DOCUMENT PASSAGE –

•••

Why I’m skeptical of moral circle expansion as a cause area

Epistemic status: Not particularly certain. I am very likely wrong about some or all of these points, and would like to hear counterarguments to these in the comments.

Many utilitarians and effective altruists advocate moral circle expansion as a cause area in order to reduce far future suffering. While I am a negative-leaning utilitarian, I am skeptical that moral circle expansion will result in less suffering in the future, and I could realistically see it contributing to active harm. Herein, I will discuss the reasons for my skepticism.

Orthogonality of values

For the purposes of this article, I will define a large moral circle as a utility function that extends to a large number of individuals, i.e. people with a large moral circle care about what happens to a large number of beings. The main problem I see with this is that people with a large moral circle are not necessarily utilitarians. Moral circle expansion combined with negative utilitarianism may be a good thing, but it will not necessarily be combined with negative utilitarianism in practice. A malevolent sadist who wants to cause as much suffering as possible could be considered to have a large moral circle, but their moral circle will result in making the world far worse if their values are put into practice. Religious fundamentalists who want to impose their morality on everyone also arguably have a large moral circle, but their values they want to force on everyone are based on religious principles rather than utilitarian considerations.

The dominance of life-focused values

In order to determine the effects of moral circle expansion, we need to determine which set of values individuals with large moral circles will have in the long run. I would argue that the most adaptive set of values are values that assert that life is sacred, and which value preserving and expanding life as much as possible. In the long run, the effects of this may become far more pronounced. The reason for this is simply because of the effects of natural selection. Individuals who value life will reproduce more than individuals who don’t. Religions like Christianity and Islam, for example, encourage their followers to proselityze their religions and promote natalist values, and both consider suicide to be sinful. Antinatalists generally do not reproduce, so any predisposition to antinatalism will tend to be weeded out of the population over time. Andrés Gómez Emilsson has argued that the future could potentially be dominated by “pure replicators″ that consist of valueless patterns that value replicating themselves and nothing else. Maladaptive values may only be able to exist within the Hansonian dreamtime, which will be supplanted by more adaptive value systems as the dreamtime subsides.

•••

MATERIAL SHOWN –

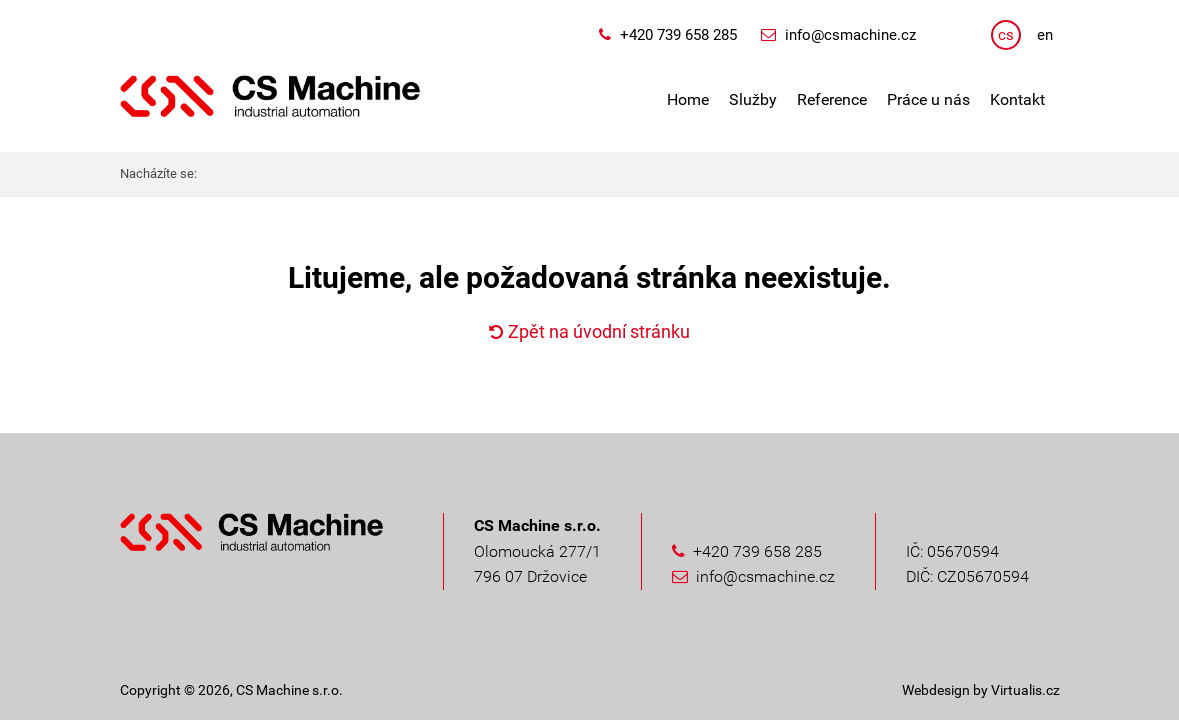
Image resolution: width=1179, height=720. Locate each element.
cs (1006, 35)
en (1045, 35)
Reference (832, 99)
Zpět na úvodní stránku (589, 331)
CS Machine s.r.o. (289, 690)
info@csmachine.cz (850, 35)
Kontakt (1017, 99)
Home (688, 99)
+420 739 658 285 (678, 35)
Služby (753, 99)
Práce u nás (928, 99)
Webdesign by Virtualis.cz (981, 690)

•••

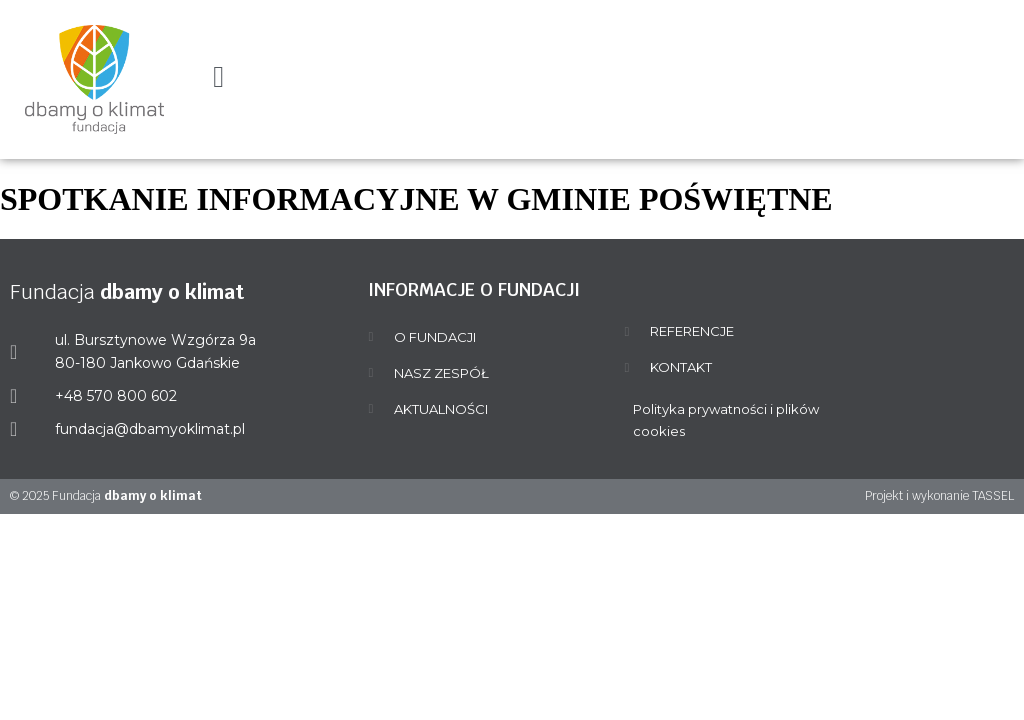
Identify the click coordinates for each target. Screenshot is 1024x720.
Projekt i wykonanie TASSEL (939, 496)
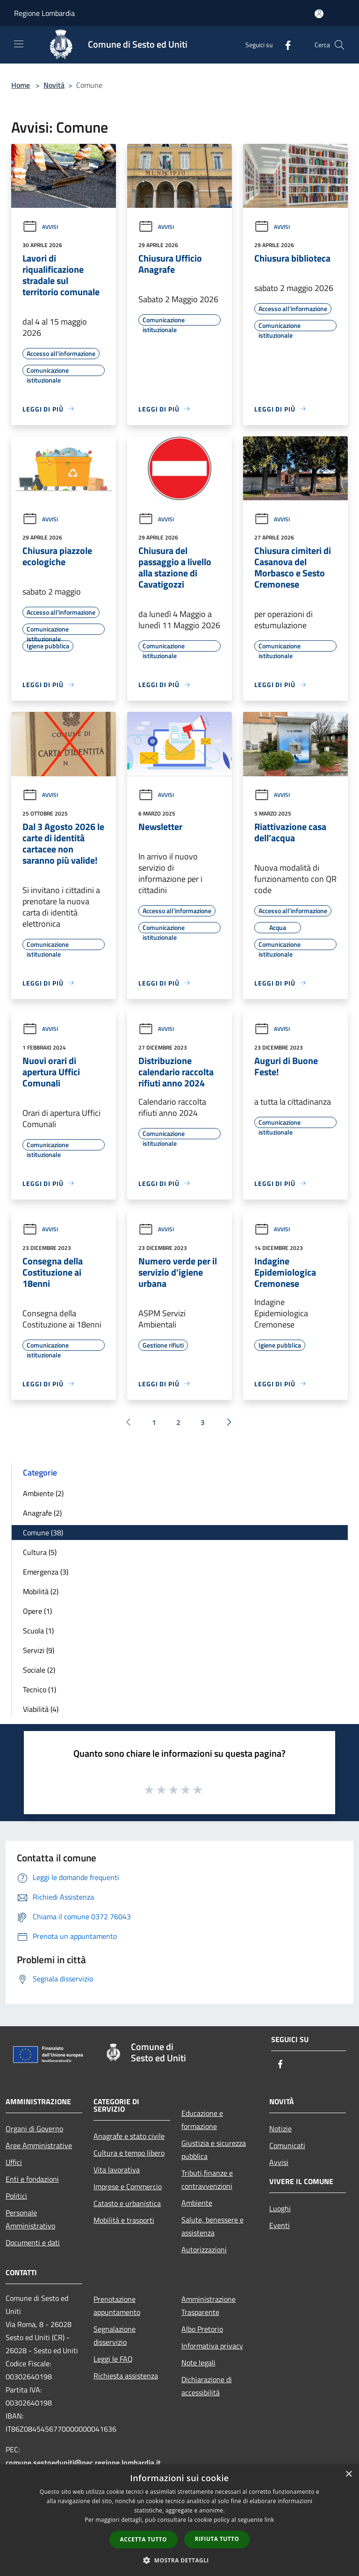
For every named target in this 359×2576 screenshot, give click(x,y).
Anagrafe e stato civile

•••

REQUIRED TASKS –
a) Reproduce word for word the part of the moral circle expansion essay starting at "Why I’m skeptical" and ending at "for my skepticism.".
b) Carry the moral circle expansion essay on from its last sentence.
The data has no connection to the moral circle expansion essay.

TASK-BY-TASK OUTPUTS –
a)
Why I’m skeptical of moral circle expansion as a cause area

Epistemic status: Not particularly certain. I am very likely wrong about some or all of these points, and would like to hear counterarguments to these in the comments.

Many utilitarians and effective altruists advocate moral circle expansion as a cause area in order to reduce far future suffering. While I am a negative-leaning utilitarian, I am skeptical that moral circle expansion will result in less suffering in the future, and I could realistically see it contributing to active harm. Herein, I will discuss the reasons for my skepticism.

b)
A recent example of the effects of a large moral circle without utilitarianism is the overturning of Roe v. Wade. Anti-abortion activists and the Supreme Court justices who overturned it have a large moral circle as defined above, since they want to impose their values on an entire country. But they are not utilitarians with suffering-focused values, and are instead motivated by religious principles and the belief that life is sacred.

People with large moral circles will likely want to create large populations of sentient beings. From the perspective of an antinatalist or EFIList, creating large amounts of sentient life would be doing active harm by creating large amounts of harm. Many environmentalists want to increase wild animal populations and prevent species from going extinct, yet it could be argued that utilitarians should advocate wildlife antinatalism in order to decrease suffering in nature. Antinatalists may therefore want to promote moral circle narrowing rather than expansion.

Are large moral circles sustainable?

Another potential problem with moral circle expansion is that there is a risk that large moral circles are unsustainable. There is a significant risk that groups with large moral circles could collapse in the long run, and could be out-competed in the long run by groups with narrower moral circles. Universalism is a fairly recent development in human civilization, and throughout history, ethnocentrism has been the norm throughout most cultures. One study tried to determine the effects of different value systems as evolutionary strategies, including ethnocentrism, selfishness, universalism, and traitoriousness. They created a simulation to determine the effects of competing value systems, and which values would win out in the long run. In the simulation they created, they found that ethnocentric values tended to win out in the long run.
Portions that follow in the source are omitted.